Quem sabe se assistindo ao Ruby Sparks -
A Namorada Perfeita (não ligue para este subtítulo dos infernos!) acaba
encontrando uma resposta, no mínimo, satisfatória (para ambos?).
Ruby
Sparks - A Namorada Perfeita (Ruby Sparks, EUA, 2012) é uma gostosa comédia (com pitadas de
drama) que navega por águas do realismo mágico que de vez em quando lambe as
nossas telas. Na trama, Calvin (Paul Dano), um solitário escritor, com
bloqueio criativo e em plena crise amorosa, encontra em sua cozinha, numa certa
manhã, Ruby (Zoe Kazan), a garota com quem sonha todas as noites e sobre quem
vem escrevendo, para passar mais tempo com ela. Antissocial, ele só sai de casa
para eventuais consultas psiquiátricas e para levar o seu cachorro Scotty ao parque. A última namorada
deixou um vazio difícil de ser preenchido. Ruby
é romântica, alegre, prendada, sedutora. Porém, sem saber que é fictícia,
começa a pensar e a agir como uma mulher de verdade, colocando em risco a frágil
harmonia da casa. Calvin tem o comando
da vida e da morte da personagem nas teclas da sua velha máquina de escrever
Olympia. Ele escreveu um belo prólogo e alguns capítulos, mas será capaz de escrever
um epílogo para essa misteriosa história?
O argumento fantástico pode não ser dos mais
originais..., mas é eficiente. Um cinéfilo (de carteirinha) antenado com a
metalinguagem cinematográfica logo vai citar (entre outros) filmes como Mais Estranho
Que A Ficção , de Marc Forster, Adaptação, de Spike Jonze e Estranhos Normais (2010) de Gabriele
Salvatores..., e um leitor mais erudito se lembrará do mito de Pigmaleão. Referências que em nada desmerecem
esta agradável produção, repleta de reviravoltas absurdas, dirigida pelo casal
(real) Jonathan Dayton e Valerie Faris (do fascinante Pequena Miss Sunshine) e estrelada pelo casal
(real) Dano e Kazan.
O roteiro de Zoe Kazan é divertido, sem ser
hilário, dramático, sem ser piegas..., intenso, sem ser cansativo. Está sempre
buscando uma nova linguagem para tratar das velhas armadilhas do amor e suas
reticências, conseguindo-se desviar dos clichês mais clichês. Como, por
exemplo, ao nos lembrar que, se no papel (onde nem sempre vale o escrito!) a
pontuação pode mudar o sentido de um texto, na vida real o amor pode não resistir
a quem conjuga o verbo amar apenas na primeira pessoa. Assim como o amor entra
em colapso, se não compartilhado numa relação a dois, a insegurança pode tornar
o ser humano egocêntrico e prisioneiro da própria crueldade. Kazan também nos questiona:
quando excedemos (no amor, no prazer, na dor), a quem cabe ditar (ou mudar) regras?

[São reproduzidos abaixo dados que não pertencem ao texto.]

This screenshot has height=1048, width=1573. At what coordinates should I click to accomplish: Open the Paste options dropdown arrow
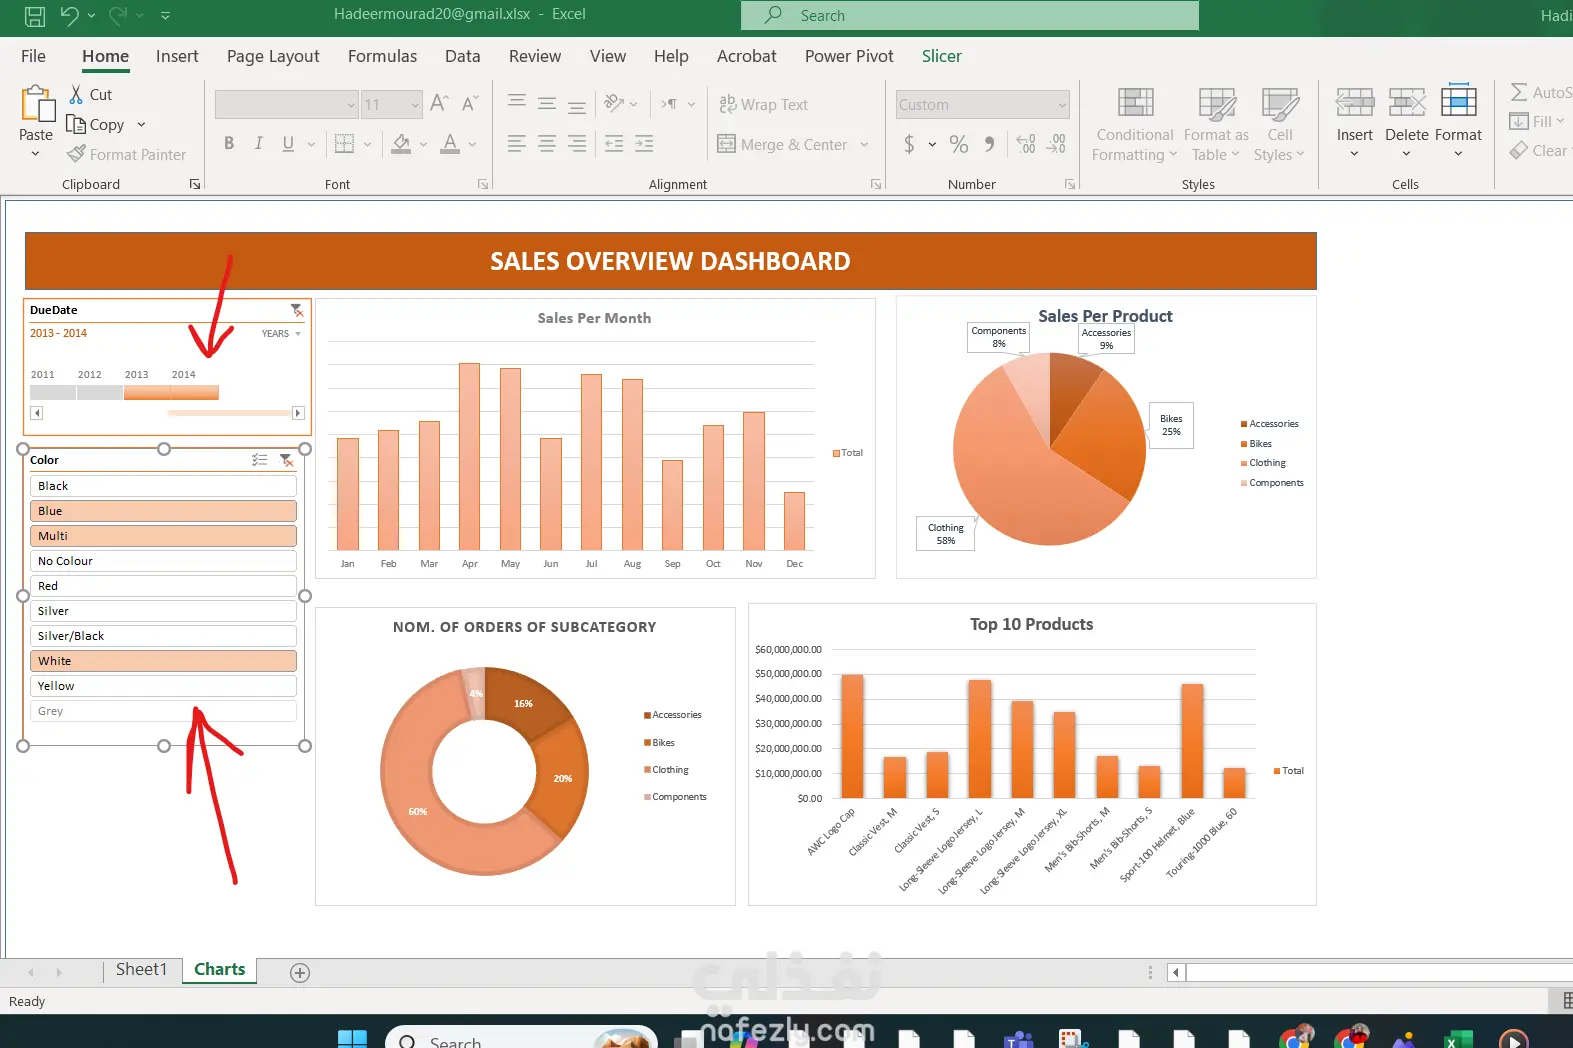(36, 154)
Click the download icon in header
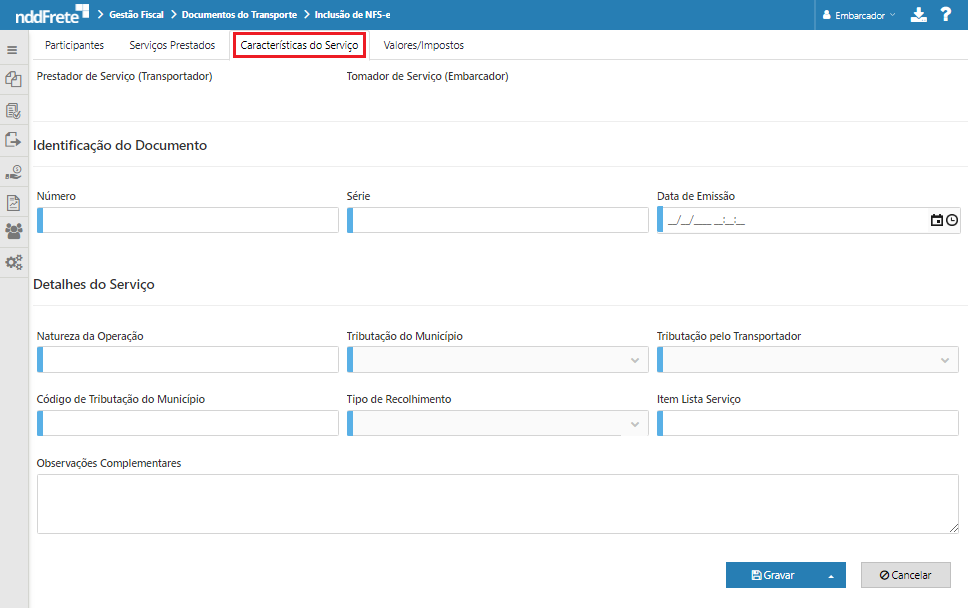The image size is (968, 608). tap(919, 15)
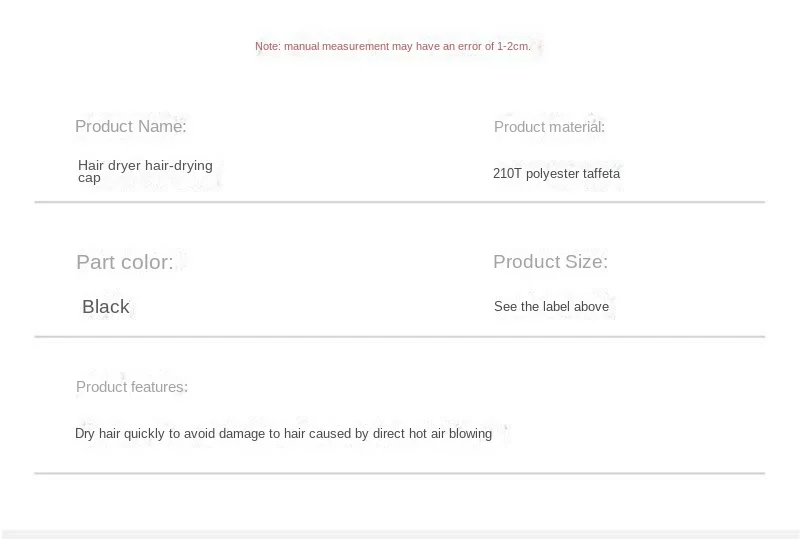Click the 'Product features:' label

tap(132, 387)
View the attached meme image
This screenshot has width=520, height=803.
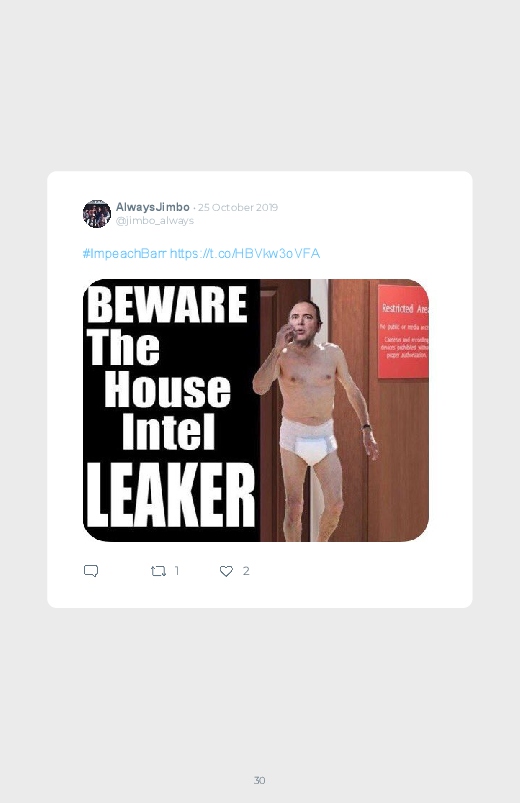[256, 410]
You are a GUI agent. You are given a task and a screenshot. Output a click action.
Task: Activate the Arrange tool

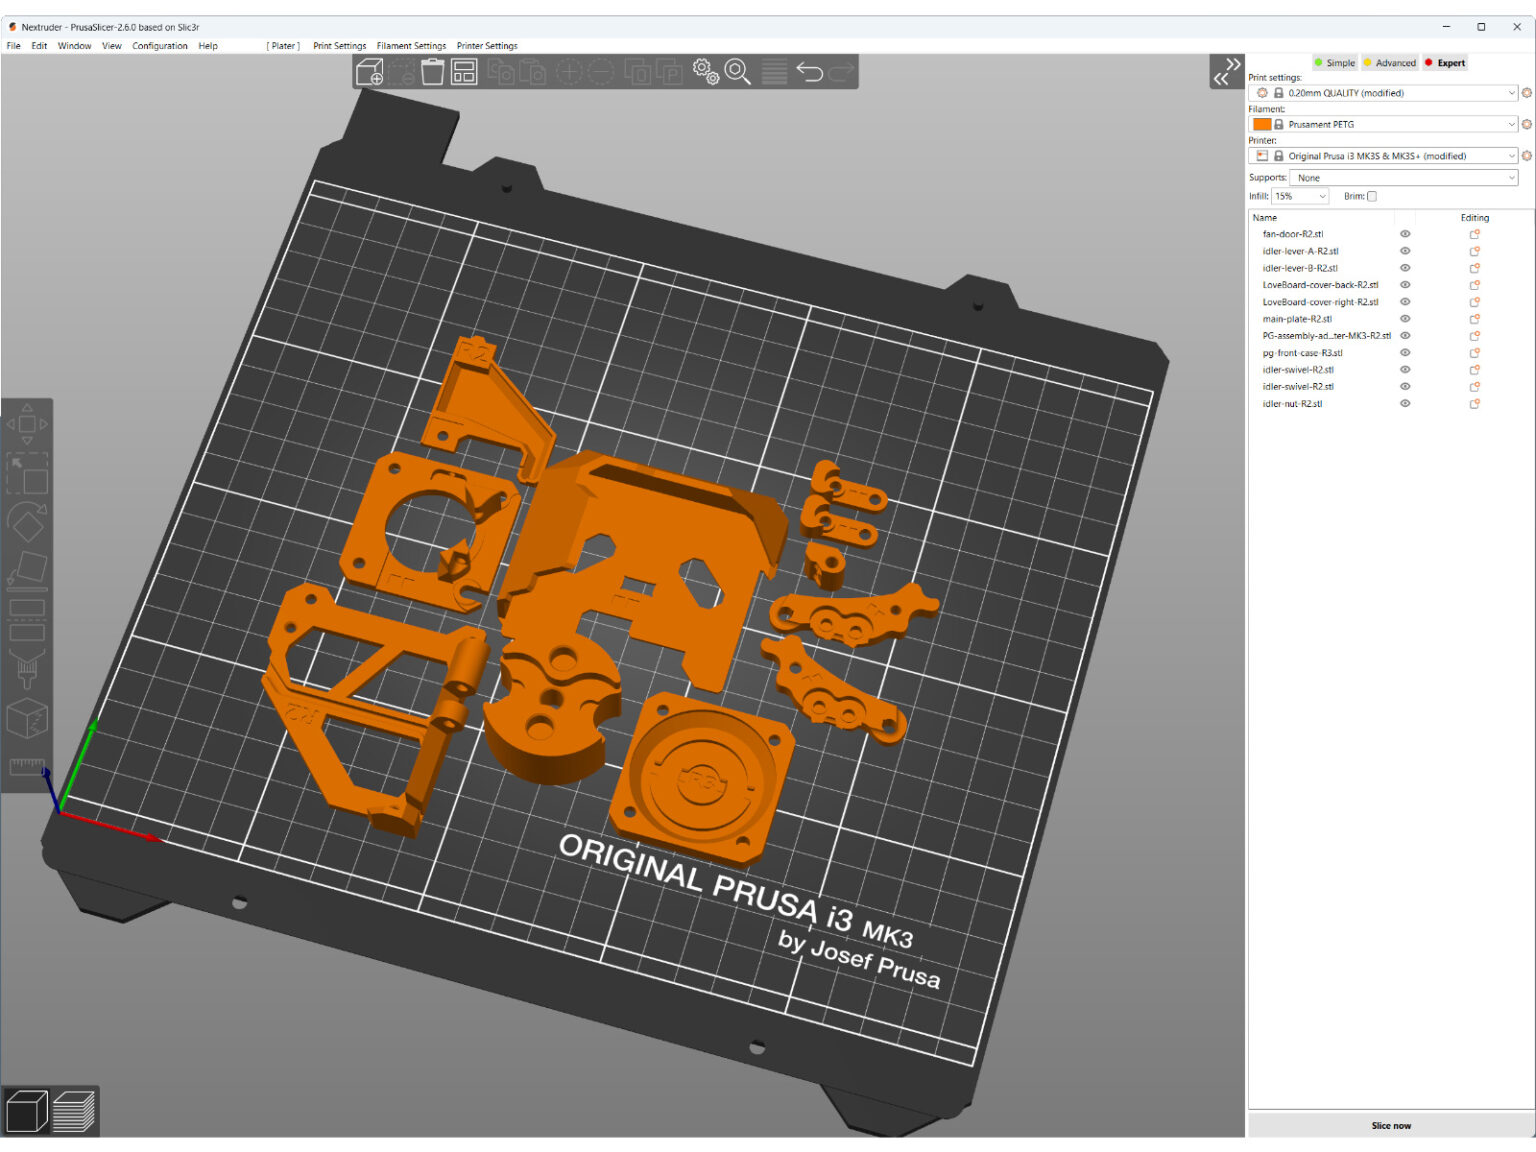point(463,71)
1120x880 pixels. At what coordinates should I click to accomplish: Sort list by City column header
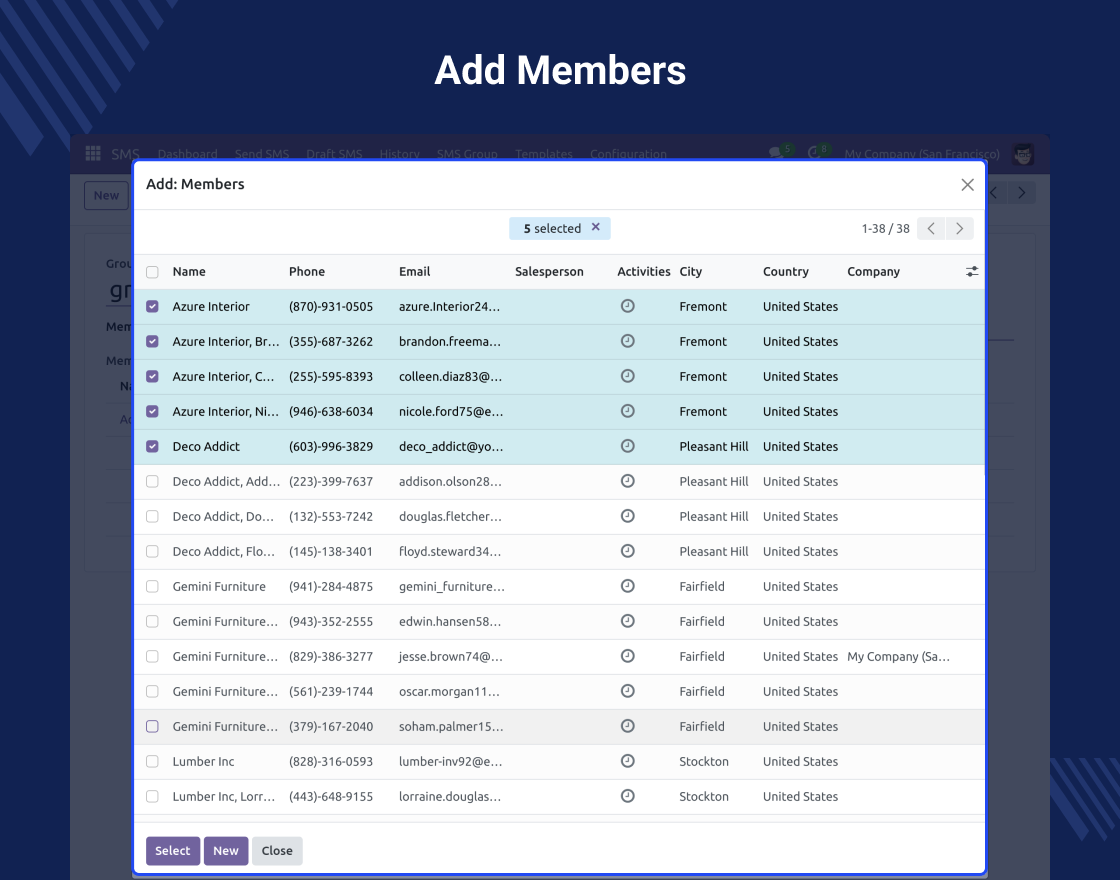point(691,272)
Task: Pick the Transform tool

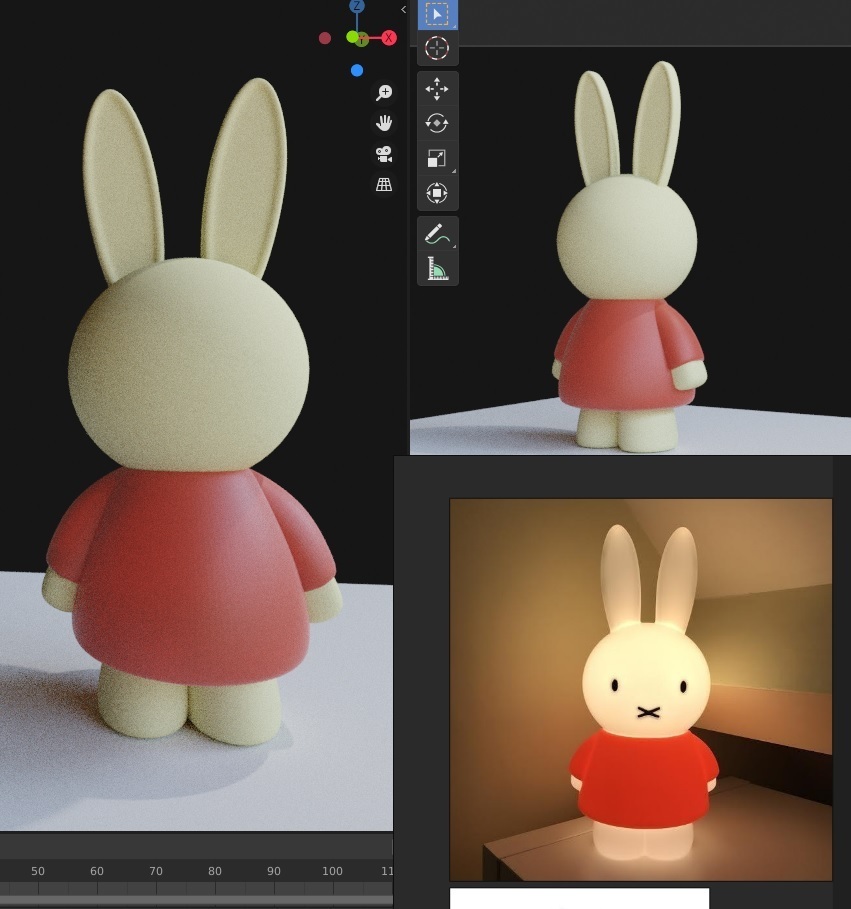Action: click(437, 192)
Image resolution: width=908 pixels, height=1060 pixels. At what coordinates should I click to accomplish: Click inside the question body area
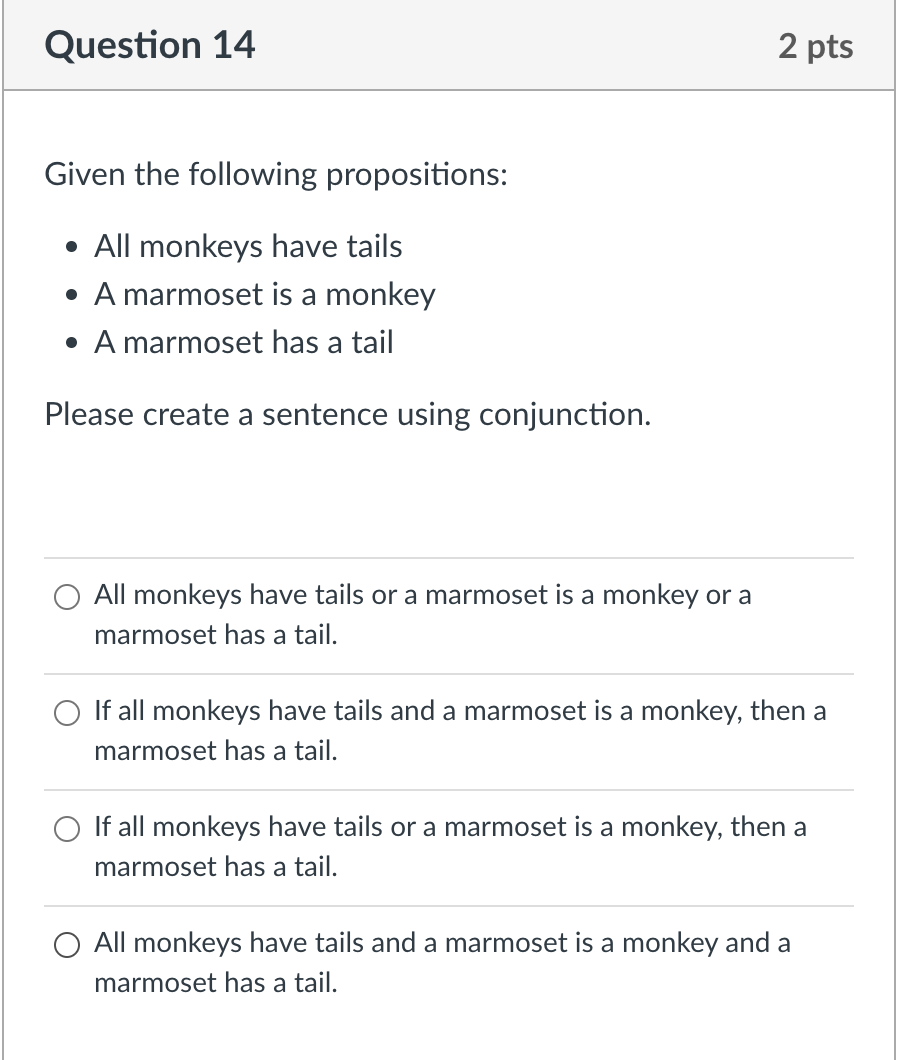[x=449, y=470]
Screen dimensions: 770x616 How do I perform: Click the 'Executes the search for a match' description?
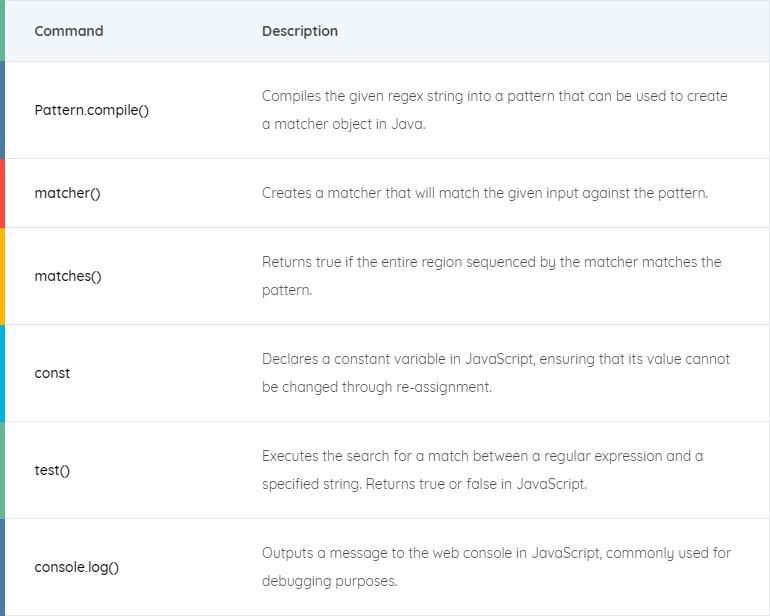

Ao traduzir os percalços da solidão (a dois e em
família) e os dissabores da possessividade (conjugal), Ruby Sparks faz um curioso retrato, às vezes melancólico, porém
cativante, do convívio fugaz entre o homem moderno, ainda tradicional (o problemático
autor Calvin), e a mulher contemporânea
independente (a personagem literária Ruby),
que aos poucos se desenham em uma página em branco e se descobrem quão estranhos
são a si mesmos. Na metáfora ou nas entrelinhas a narrativa nunca dá um passo
maior do que a perna, apesar de material suficiente para ousar mais. Opta pela
zona de conforto, contando uma história (sci-fi?)
bacana para aquele público jovem/adulto (descolado!) que gosta de uma boa comédia
(romântica!) à margem do lugar comum da atual safra hollywoodiana, calcada na
escatologia e no complexo de Peter Pan.
Além do ótimo casal protagonista a produção conta
com um simpático elenco de apoio: Chris
Messina é Henry, o irmão “esperto”
e falastrão de Calvin; Elliott Gould é Dr. Rosenthal, o psiquiatra do jovem escritor; Annette Bening é Gertrude,
a mãe new age, cuja felicidade e vivacidade
incomodam o deprimido Calvin; Antonio Banderas é Mort, o hippie natureba namorado de Gertrude. A trilha sonora de Nick
Urata é agradável, mas em alguns momentos incomoda. A despeito do segundo final,
que arredonda (e adoça?) esse estranho Conto de Fadas, Ruby Sparks é um excelente programa para se ver e refletir (preferencialmente)
a dois.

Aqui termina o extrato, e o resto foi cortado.